In the slow march toward equality over who wields global economic power, 2020 has seen more progress for women storming bastions of hitherto male-only dominance.
Group of 20 finance chief meetings counted just four female top-level participants earlier this year. But that number is set to rise in 2021 with Janet Yellen poised to become the first woman to serve as U.S. treasury secretary and Canada having appointed its first female finance minister, Chrystia Freeland.
At the international level, there was progress too in ending a history of male-only leadership. France’s Odile Renaud-Basso became head of the European Bank for Reconstruction and Development, and the World Trade Organization is on course for its first female chief with a shortlist whittled down to two women.
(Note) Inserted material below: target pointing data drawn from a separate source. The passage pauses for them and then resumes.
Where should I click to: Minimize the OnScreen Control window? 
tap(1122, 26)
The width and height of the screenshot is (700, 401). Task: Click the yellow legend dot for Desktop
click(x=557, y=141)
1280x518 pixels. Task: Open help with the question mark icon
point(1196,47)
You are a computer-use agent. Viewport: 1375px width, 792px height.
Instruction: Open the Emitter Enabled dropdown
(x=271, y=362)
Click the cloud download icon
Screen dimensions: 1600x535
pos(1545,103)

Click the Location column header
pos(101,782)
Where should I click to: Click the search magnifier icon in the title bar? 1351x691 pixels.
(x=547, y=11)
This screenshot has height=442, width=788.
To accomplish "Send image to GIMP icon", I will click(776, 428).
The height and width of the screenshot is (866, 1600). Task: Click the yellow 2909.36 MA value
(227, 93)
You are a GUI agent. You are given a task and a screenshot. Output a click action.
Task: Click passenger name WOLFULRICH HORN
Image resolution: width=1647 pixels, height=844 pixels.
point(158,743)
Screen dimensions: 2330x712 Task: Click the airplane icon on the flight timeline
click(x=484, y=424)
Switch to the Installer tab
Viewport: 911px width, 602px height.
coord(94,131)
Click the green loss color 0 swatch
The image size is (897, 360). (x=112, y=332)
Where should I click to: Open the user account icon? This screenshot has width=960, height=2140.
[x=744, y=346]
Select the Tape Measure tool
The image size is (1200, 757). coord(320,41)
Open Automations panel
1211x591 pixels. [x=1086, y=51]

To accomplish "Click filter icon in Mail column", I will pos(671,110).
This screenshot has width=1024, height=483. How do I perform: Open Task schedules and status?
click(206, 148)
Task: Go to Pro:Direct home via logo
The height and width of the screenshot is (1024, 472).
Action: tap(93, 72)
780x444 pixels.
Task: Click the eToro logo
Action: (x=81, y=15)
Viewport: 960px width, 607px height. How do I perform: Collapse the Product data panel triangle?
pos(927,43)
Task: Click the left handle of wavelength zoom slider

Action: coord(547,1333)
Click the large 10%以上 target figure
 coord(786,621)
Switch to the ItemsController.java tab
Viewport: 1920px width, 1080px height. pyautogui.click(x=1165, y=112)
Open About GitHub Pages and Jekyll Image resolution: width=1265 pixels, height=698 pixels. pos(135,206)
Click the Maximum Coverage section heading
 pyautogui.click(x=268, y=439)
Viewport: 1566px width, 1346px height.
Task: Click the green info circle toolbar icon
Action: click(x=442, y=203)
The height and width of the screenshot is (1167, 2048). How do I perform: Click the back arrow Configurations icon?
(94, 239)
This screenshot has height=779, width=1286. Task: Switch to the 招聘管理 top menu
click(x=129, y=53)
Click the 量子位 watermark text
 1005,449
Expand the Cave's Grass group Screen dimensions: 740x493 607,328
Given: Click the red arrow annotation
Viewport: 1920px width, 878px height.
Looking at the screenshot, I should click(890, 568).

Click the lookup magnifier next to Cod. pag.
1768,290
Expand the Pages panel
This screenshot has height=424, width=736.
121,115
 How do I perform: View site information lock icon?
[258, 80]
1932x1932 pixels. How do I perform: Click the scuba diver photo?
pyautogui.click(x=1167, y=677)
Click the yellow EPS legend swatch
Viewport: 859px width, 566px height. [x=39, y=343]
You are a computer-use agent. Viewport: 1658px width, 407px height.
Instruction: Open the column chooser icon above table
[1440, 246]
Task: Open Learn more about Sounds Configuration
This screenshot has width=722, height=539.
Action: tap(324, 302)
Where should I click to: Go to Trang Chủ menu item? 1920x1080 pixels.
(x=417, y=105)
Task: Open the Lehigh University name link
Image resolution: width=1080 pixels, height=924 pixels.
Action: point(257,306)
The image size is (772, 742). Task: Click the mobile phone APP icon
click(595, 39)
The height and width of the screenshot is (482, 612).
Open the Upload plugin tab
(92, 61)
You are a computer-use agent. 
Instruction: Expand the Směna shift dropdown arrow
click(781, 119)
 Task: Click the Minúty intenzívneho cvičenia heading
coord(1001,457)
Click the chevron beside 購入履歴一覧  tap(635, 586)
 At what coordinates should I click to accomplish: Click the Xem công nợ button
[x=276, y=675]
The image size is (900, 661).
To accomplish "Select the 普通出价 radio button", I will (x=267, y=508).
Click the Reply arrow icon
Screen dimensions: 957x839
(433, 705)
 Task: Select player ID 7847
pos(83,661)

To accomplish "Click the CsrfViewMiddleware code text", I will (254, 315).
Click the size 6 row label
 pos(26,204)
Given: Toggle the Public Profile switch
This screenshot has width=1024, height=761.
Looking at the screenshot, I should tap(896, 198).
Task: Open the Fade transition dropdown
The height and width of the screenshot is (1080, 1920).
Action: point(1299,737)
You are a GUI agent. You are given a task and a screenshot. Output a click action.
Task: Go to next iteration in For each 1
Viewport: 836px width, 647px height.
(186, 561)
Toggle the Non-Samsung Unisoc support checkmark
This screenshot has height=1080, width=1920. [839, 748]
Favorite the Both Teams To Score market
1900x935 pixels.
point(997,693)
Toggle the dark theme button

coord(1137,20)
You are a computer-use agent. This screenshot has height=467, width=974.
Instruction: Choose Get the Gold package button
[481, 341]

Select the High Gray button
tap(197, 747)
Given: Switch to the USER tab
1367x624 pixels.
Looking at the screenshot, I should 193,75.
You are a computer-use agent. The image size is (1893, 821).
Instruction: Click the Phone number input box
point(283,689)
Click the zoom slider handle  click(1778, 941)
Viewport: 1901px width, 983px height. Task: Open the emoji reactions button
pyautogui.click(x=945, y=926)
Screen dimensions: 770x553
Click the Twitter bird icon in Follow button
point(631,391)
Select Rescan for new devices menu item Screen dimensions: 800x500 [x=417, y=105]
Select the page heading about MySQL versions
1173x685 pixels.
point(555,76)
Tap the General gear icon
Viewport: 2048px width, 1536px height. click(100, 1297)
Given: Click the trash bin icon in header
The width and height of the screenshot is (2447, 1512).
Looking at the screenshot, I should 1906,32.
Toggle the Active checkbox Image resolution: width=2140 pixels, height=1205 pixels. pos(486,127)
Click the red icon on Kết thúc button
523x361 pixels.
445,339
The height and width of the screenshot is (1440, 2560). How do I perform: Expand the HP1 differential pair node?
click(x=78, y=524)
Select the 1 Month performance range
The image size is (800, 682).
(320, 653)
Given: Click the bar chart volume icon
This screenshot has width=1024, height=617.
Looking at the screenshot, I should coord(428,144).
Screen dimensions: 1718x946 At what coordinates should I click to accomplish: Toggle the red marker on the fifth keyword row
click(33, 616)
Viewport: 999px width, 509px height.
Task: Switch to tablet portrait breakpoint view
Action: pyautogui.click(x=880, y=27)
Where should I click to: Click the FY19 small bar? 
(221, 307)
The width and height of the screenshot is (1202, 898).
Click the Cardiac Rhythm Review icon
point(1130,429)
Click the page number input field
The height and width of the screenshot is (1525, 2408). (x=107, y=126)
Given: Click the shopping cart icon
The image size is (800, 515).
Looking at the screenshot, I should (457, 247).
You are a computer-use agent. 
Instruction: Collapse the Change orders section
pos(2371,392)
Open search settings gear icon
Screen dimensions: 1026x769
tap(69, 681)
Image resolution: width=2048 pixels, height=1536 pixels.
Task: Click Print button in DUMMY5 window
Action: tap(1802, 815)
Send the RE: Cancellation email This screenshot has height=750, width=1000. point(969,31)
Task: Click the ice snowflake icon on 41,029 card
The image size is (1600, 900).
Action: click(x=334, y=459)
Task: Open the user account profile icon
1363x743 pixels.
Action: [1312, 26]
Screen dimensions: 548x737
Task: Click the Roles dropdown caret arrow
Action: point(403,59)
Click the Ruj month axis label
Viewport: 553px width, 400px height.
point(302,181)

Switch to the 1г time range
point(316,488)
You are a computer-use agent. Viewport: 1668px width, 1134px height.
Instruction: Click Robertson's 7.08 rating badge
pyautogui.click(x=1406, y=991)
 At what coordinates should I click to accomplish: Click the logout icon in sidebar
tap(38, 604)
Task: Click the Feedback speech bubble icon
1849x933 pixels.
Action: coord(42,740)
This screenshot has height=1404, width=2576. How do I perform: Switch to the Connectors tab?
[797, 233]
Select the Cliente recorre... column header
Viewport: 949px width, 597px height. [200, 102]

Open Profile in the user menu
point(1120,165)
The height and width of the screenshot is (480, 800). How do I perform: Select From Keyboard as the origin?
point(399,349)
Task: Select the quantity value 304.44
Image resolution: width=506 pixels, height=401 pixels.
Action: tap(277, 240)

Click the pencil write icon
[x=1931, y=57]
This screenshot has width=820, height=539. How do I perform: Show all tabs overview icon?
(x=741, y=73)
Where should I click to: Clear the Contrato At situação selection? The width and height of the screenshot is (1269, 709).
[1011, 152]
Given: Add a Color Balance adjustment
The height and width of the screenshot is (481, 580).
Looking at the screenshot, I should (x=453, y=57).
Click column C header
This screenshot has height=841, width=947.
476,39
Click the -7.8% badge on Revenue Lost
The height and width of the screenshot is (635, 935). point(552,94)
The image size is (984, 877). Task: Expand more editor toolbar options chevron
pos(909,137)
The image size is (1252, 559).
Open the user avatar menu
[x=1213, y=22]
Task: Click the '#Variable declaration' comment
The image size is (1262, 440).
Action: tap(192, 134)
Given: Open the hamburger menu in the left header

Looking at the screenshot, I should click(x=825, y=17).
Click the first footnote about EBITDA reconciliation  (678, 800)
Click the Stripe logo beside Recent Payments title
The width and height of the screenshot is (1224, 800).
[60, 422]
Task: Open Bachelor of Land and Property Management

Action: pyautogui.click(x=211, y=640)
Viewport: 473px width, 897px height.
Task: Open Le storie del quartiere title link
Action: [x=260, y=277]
Economic leadership affecting most of humanity still lies firmly in the hands of men, however, an imbalance all the more poignant during an unprecedented global crisis that is consistently leaving women even more worse off than their male counterparts.
There were milestones in 2019, too, with the appointments of Christine Lagarde as European Central Bank president and Nirmala Sitharaman as India’s finance minister.
But within the G-20, Russia, South Africa, Argentina and the U.S. are the only other examples where women have led central banks, and fewer than half of member countries have had a female finance minister.
And for all its progress, this year has featured even more missed opportunities.
Within the Group of Seven nations, Rishi Sunak’s appointment in February extended men’s eight-century hold on the role of U.K. chancellor of the exchequer. Meanwhile the male finance minister of Japan survived a change of government leadership, as did his counterpart in France, where Lagarde previously held the job.
In Europe, Irishman Paschal Donohoe defeated a bid by Spain’s Nadia Calvino to become the first female chairwoman of the euro area’s group of finance ministers.
Global central banks had a poor showing. Tiff Macklem won out against Senior Deputy Governor Carolyn Wilkins to be Bank of Canada chief, while Swiss National Bank President Thomas Jordan was reappointed until 2027, extending the exclusively male grip on that role. Similarly, the latest change at the helm of Turkey’s central bank again resulted in a man getting the job.
The only euro-zone central banks to change leadership, in Portugal and Malta, both ended up with men in charge, preserving the ECB Governing Council’s tally of just two female rate setters out of 25.
Both of those women, Lagarde and Isabel Schnabel, serve on the six-member Executive Board. That team could have achieved historic gender parity this year with the exit of Yves Mersch, except that governments replaced him with another man.
Similarly, Renaud-Basso’s appointment still leaves male leadership at the world’s other major regional development banks. U.S. President Donald Trump’s candidate, Mauricio Claver-Carone, clinched the helm of the Inter-American Development Bank this year in a fractious contest that saw former Costa Rican President Laura Chinchilla quit the race.
But next year holds the hope of more change as Yellen is poised to take office, the WTO helm is settled, and three women vie to lead the Organization for Economic Cooperation and Development. Colombia may get its first female central bank chief, and Canada’s new senior deputy governor may also be a woman.
And in the U.S., Federal Reserve Governor Lael Brainard could follow in Yellen’s footsteps and become only the second woman to chair the Fed when Jerome Powell’s term expires in early 2022.